### Exercise aim
Using the data below, return every line that holds the word "Privacy".

[Supplied entries — start]

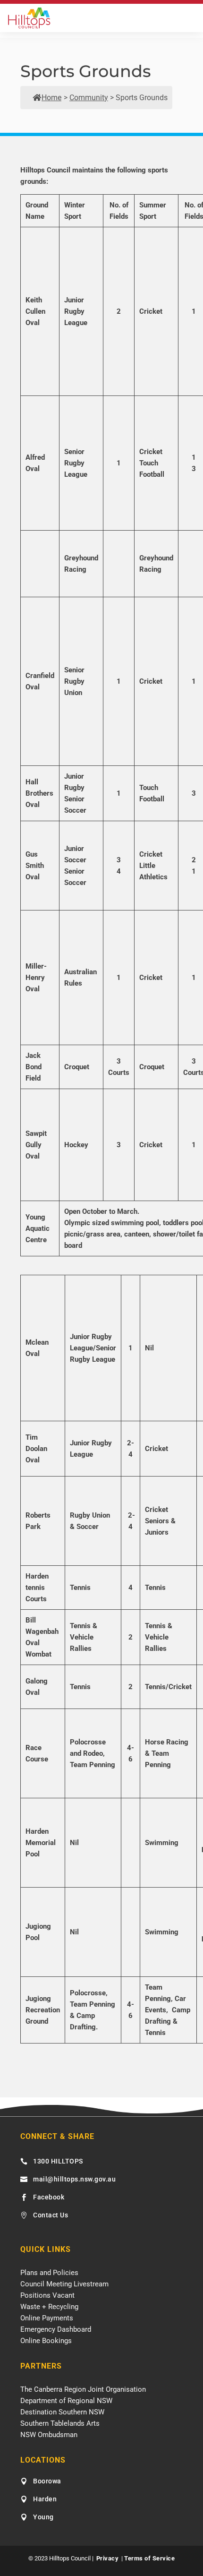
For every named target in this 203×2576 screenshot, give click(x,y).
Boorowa (47, 2481)
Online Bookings (46, 2340)
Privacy (107, 2558)
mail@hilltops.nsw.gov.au (74, 2179)
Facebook (48, 2197)
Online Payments (46, 2318)
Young (43, 2517)
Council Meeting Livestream (64, 2284)
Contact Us (50, 2215)
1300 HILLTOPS (58, 2161)
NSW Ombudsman (48, 2434)
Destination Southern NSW (62, 2412)
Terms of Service (149, 2558)
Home (51, 97)
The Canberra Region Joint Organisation (83, 2389)
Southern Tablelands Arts (60, 2423)
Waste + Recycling (49, 2306)
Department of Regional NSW (66, 2400)
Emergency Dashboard (55, 2329)
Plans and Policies (49, 2272)
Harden (45, 2499)
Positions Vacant (47, 2295)
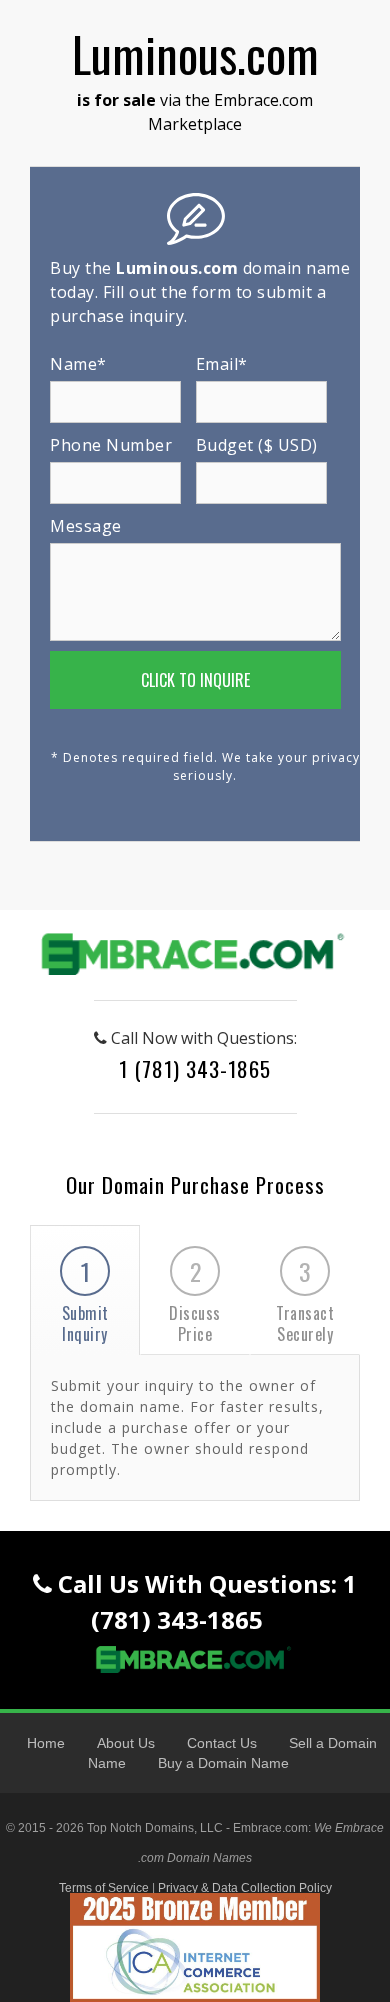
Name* (78, 364)
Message (86, 526)
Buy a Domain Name (223, 1763)
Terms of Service (104, 1888)
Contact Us (222, 1743)
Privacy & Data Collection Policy (245, 1888)
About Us (126, 1743)
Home (46, 1743)
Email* (222, 364)
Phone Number (111, 445)
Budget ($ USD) (257, 445)
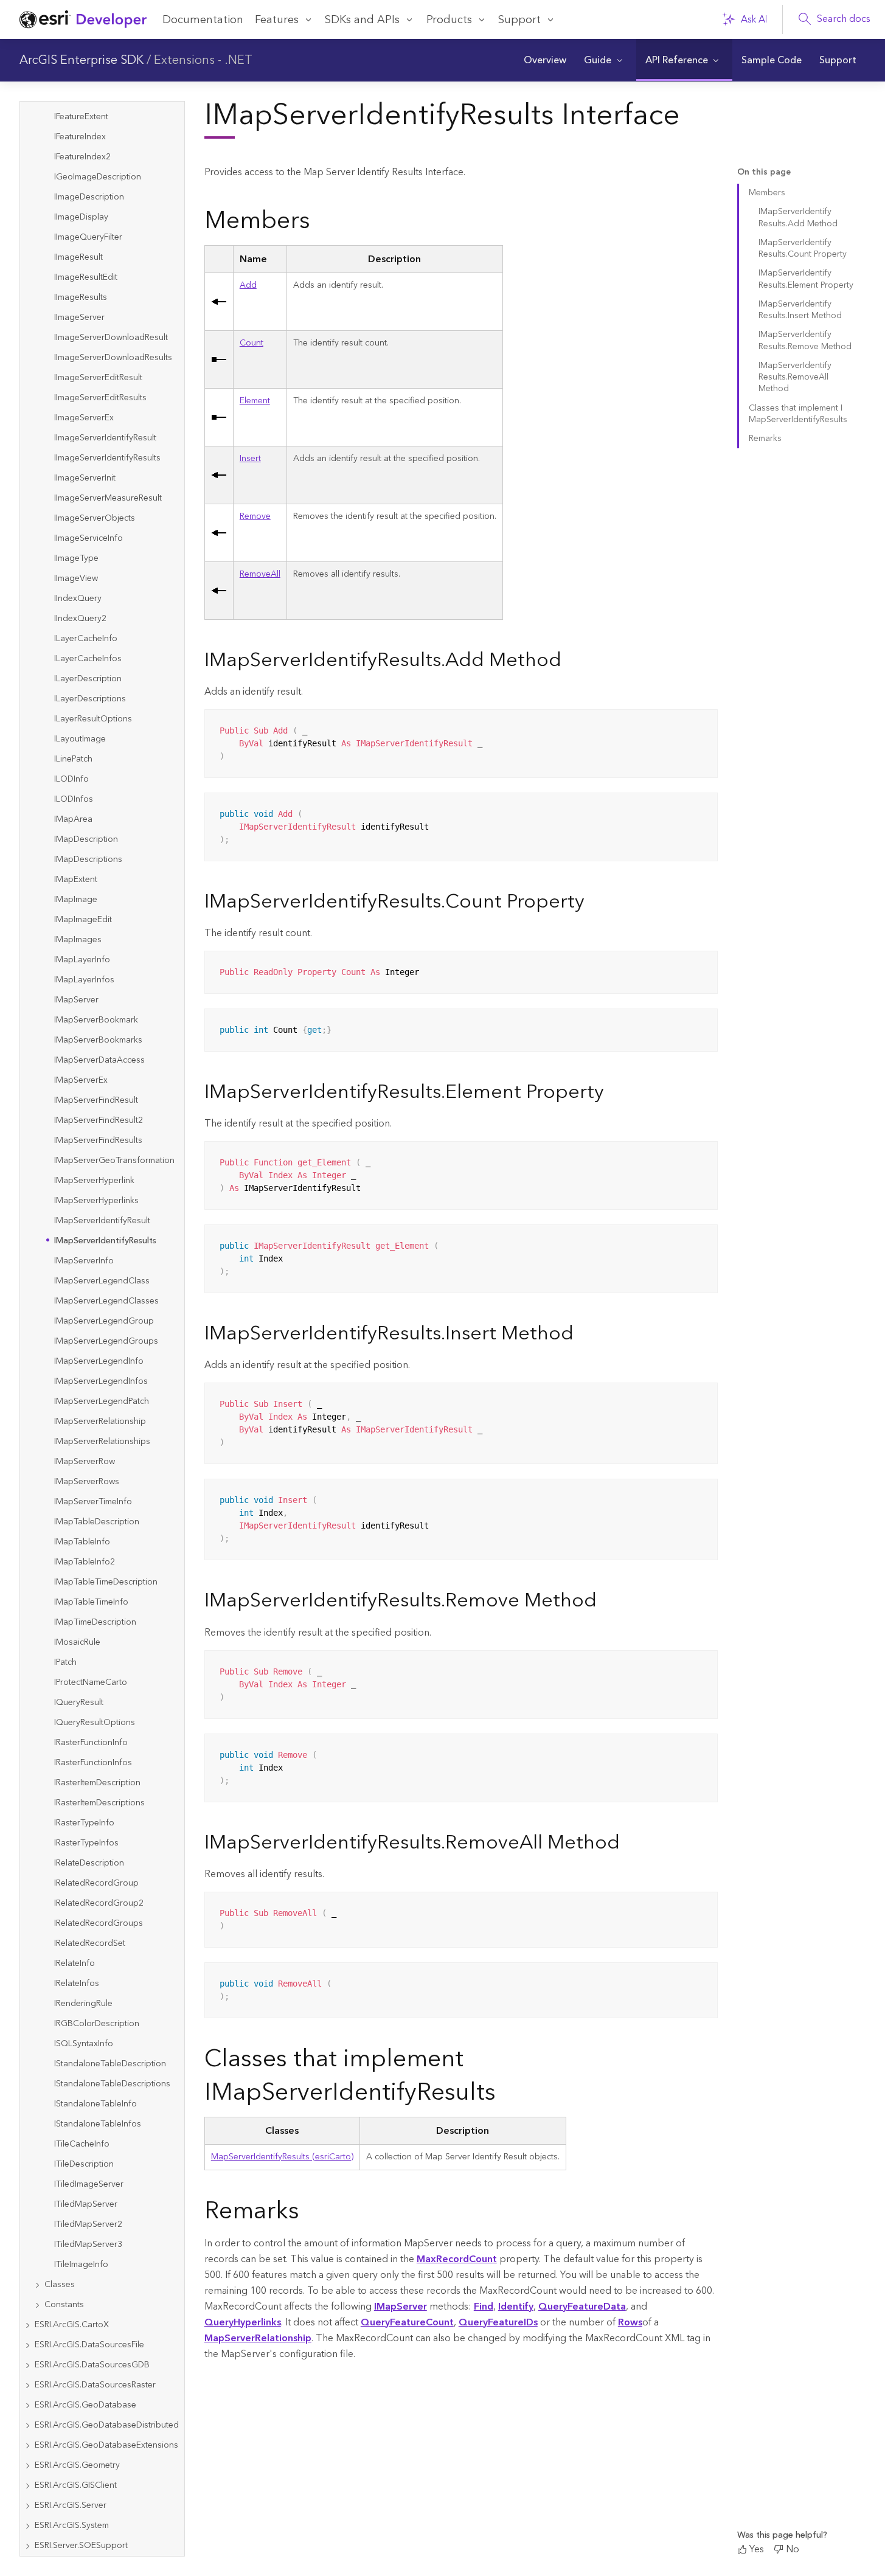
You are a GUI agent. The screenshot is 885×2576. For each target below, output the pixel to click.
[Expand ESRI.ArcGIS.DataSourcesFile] (27, 2345)
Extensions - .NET (203, 60)
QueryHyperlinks (242, 2322)
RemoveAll (260, 574)
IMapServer (400, 2306)
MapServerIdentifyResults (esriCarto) (282, 2157)
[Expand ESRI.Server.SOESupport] (27, 2546)
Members (767, 193)
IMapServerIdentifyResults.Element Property (805, 279)
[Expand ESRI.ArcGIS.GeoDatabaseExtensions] (27, 2445)
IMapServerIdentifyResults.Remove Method (805, 340)
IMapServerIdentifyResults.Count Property (802, 248)
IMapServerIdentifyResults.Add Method (798, 217)
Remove (255, 516)
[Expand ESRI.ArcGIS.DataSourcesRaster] (27, 2385)
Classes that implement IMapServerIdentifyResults (798, 414)
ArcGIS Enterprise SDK (81, 60)
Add (248, 285)
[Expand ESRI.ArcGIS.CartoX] (27, 2325)
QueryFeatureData (582, 2306)
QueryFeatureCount (407, 2322)
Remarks (765, 438)
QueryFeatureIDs (498, 2322)
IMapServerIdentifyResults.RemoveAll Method (794, 377)
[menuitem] (545, 60)
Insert (250, 458)
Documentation (202, 19)
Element (255, 401)
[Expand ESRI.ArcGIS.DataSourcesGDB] (27, 2365)
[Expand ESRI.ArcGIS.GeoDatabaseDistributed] (27, 2425)
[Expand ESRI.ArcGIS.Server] (27, 2506)
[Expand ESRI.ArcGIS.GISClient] (27, 2486)
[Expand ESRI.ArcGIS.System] (27, 2526)
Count (251, 343)
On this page (764, 172)
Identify (515, 2306)
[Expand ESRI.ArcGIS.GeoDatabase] (27, 2405)
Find (483, 2306)
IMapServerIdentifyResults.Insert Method (800, 310)
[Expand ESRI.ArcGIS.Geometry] (27, 2466)
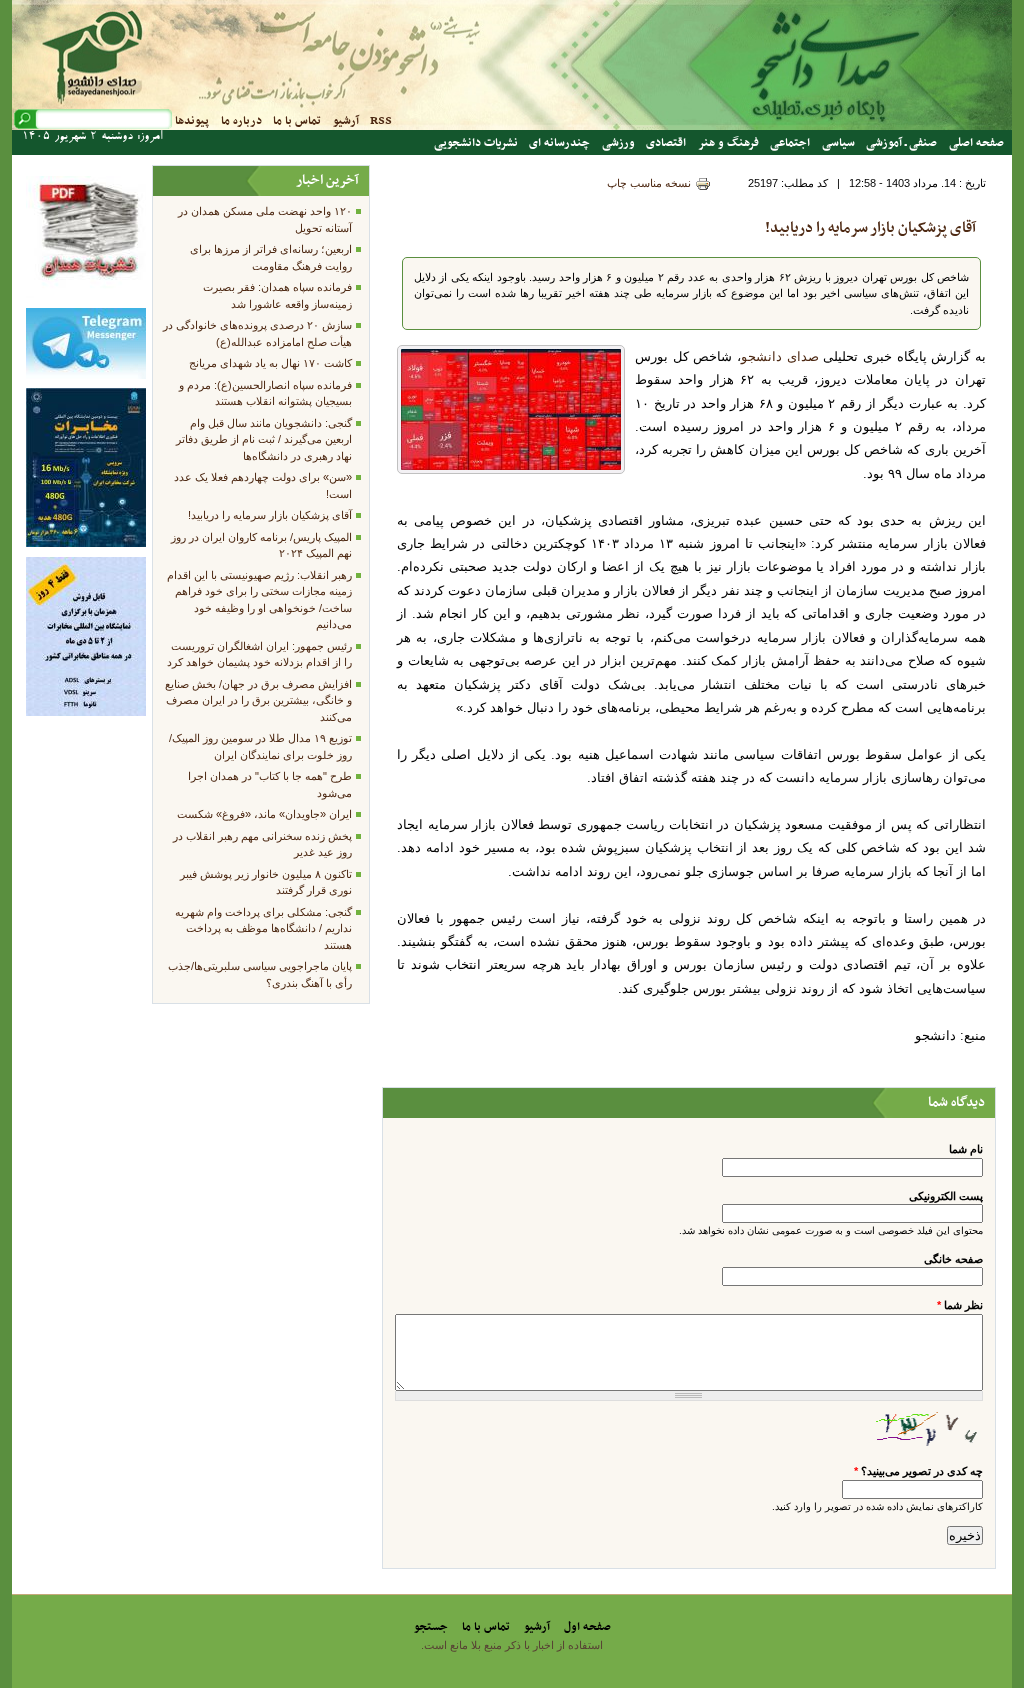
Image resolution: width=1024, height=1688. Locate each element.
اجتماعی (790, 143)
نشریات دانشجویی (476, 143)
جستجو (431, 1627)
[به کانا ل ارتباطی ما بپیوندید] (86, 375)
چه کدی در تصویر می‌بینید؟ (918, 1471)
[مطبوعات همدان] (86, 294)
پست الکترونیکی (946, 1196)
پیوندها (192, 121)
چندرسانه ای (559, 143)
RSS (381, 121)
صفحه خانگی (953, 1259)
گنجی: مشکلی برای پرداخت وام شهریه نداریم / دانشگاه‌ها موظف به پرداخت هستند (263, 928)
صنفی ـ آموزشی (901, 143)
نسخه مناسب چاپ (649, 183)
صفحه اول (587, 1627)
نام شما (966, 1149)
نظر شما (960, 1305)
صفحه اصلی (976, 143)
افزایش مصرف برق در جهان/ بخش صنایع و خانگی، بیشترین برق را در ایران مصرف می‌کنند (258, 700)
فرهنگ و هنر (728, 143)
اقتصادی (666, 143)
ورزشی (618, 143)
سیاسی (838, 143)
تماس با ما (297, 121)
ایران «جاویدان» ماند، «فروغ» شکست (264, 814)
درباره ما (241, 121)
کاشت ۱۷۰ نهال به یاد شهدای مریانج (270, 363)
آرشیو (346, 121)
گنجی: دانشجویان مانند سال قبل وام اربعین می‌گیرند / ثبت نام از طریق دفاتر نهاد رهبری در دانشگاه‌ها (264, 439)
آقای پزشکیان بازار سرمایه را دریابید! (870, 228)
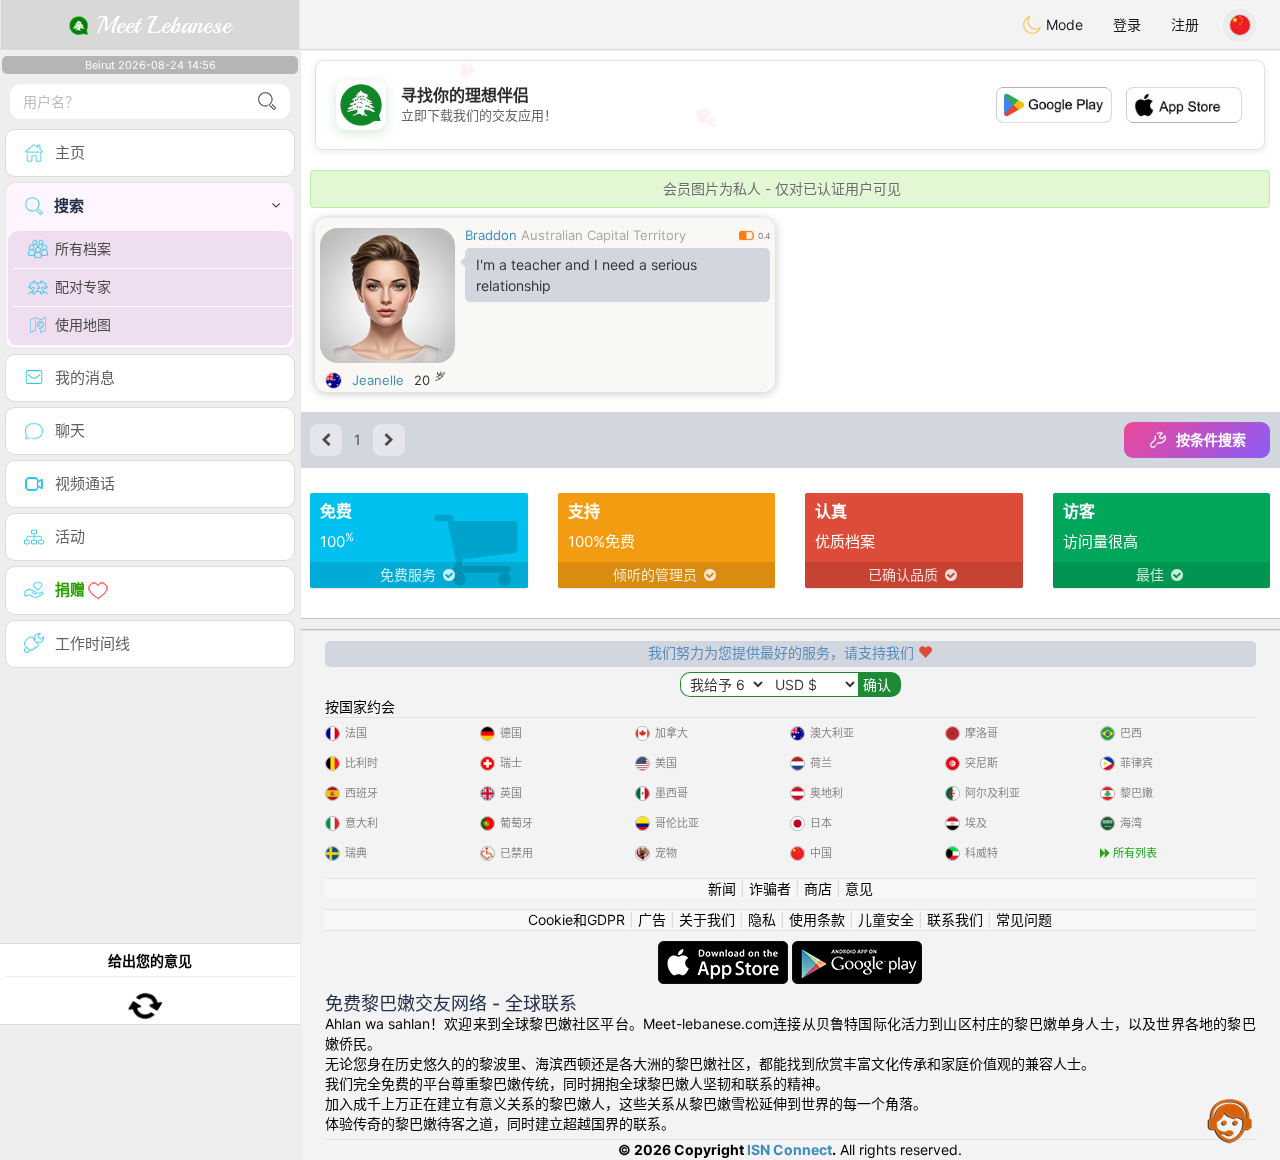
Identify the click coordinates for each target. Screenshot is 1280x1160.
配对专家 (83, 286)
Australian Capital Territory (603, 235)
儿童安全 (886, 919)
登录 (1127, 24)
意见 (859, 888)
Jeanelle (378, 380)
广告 (652, 919)
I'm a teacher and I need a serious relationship (586, 275)
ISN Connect (789, 1149)
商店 (818, 888)
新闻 (722, 888)
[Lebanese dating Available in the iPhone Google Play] (857, 950)
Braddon (491, 235)
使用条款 (817, 919)
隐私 (762, 919)
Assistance (1230, 1120)
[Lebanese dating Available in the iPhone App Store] (725, 950)
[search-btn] (267, 101)
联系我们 (955, 919)
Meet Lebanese (160, 25)
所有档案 (83, 248)
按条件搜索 (1211, 439)
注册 (1185, 24)
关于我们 (707, 919)
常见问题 (1024, 919)
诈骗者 (770, 888)
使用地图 (83, 324)
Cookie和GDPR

[Supplied entries — finish]

### Answer to the problem
Privacy (107, 2558)
Privacy & Data Collection Policy (245, 1888)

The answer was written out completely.